Data Availability
Introduction
PLOS journals require authors to make all data necessary to replicate their study’s findings publicly available without restriction at the time of publication. When specific legal or ethical restrictions prohibit public sharing of a data set, authors must indicate how others may obtain access to the data.
When submitting a manuscript, authors must provide a Data Availability Statement describing compliance with PLOS' data policy. If the article is accepted for publication, the Data Availability Statement will be published as part of the article.
Acceptable data sharing methods are listed below, accompanied by guidance for authors as to what must be included in their Data Availability Statement and how to follow best practices in research reporting.
PLOS believes that sharing data fosters scientific progress. Data availability allows and facilitates:
- Validation, replication, reanalysis, new analysis, reinterpretation or inclusion into meta-analyses;
- Reproducibility of research;
- Efforts to ensure data are archived, increasing the value of the investment made in funding scientific research;
- Reduction of the burden on authors in preserving and finding old data, and managing data access requests;
- Citation and linking of research data and their associated articles, enhancing visibility and ensuring recognition for authors, data producers and curators.
Publication is conditional on compliance with this policy. If restrictions on access to data come to light after publication, we reserve the right to post a Correction, an Editorial Expression of Concern, contact the authors' institutions and funders, or, in extreme cases, retract the publication.
PLOS journals highlight repository use with our Accessible Data icon, an experimental feature that appears on any research article with a link to selected repositories in its Data Availability Statement.
Minimal Data Set Definition
Authors must share the “minimal data set” for their submission. PLOS defines the minimal data set to consist of the data required to replicate all study findings reported in the article, as well as related metadata and methods. Additionally, PLOS requires that authors comply with field-specific standards for preparation, recording, and deposition of data when applicable.
For example, authors should submit the following data:
- The values behind the means, standard deviations and other measures reported;
- The values used to build graphs;
- The points extracted from images for analysis.
Authors do not need to submit their entire data set if only a portion of the data was used in the reported study.

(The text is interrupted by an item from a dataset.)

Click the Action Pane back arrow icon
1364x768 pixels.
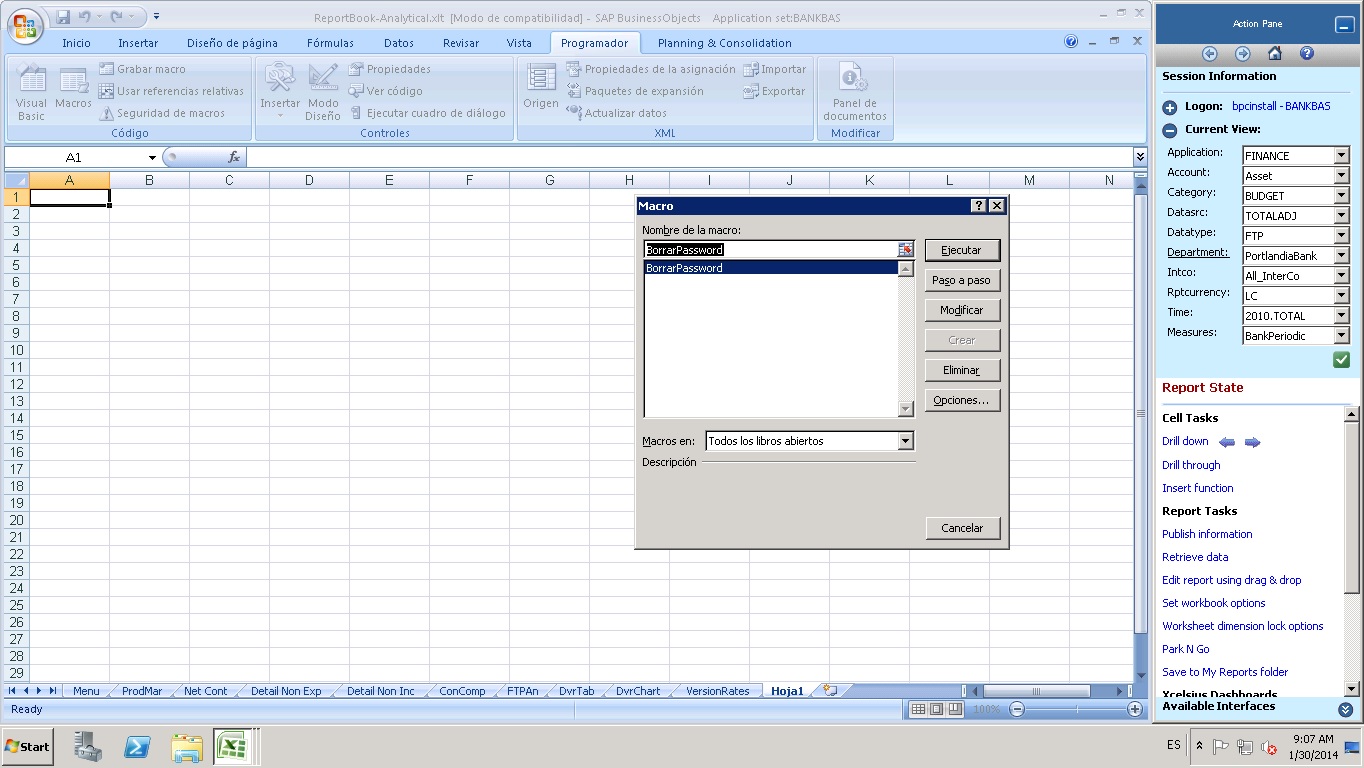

Also, authors do not need to submit the raw data collected during an investigation if the standard in the field is to share data that have been processed.
PLOS does not permit references to “data not shown.” Authors should deposit relevant data in a public data repository or provide the data in the manuscript.
We require authors to provide sample image data in support of all reported results (e.g. for immunohistochemistry images, fMRI images, etc.), either with the submission files or in a public repository.
For manuscripts submitted to PLOS Biology, PLOS ONE, PLOS Climate, PLOS Water, PLOS Global Public Health or PLOS Mental Health on or after July 1, 2019, authors must provide original, uncropped and minimally adjusted images supporting all blot and gel results reported in the article’s figures and Supporting Information files. Whilst it is not necessary to provide original images at time of initial submission, we will require these files during the peer review process or before a submission can be accepted for publication.
When reviewing concerns arising after publication in relation to images shown, we may request available underlying data for any image files depicted in the article, as needed to resolve the concern(s).
Acceptable Data Sharing Methods
Deposition within data repository (strongly recommended)
All data and related metadata underlying reported findings should be deposited in appropriate public data repositories, unless already provided as part of a submitted article. Repositories may be either subject-specific repositories that accept specific types of structured data, or cross-disciplinary generalist repositories that accept multiple data types.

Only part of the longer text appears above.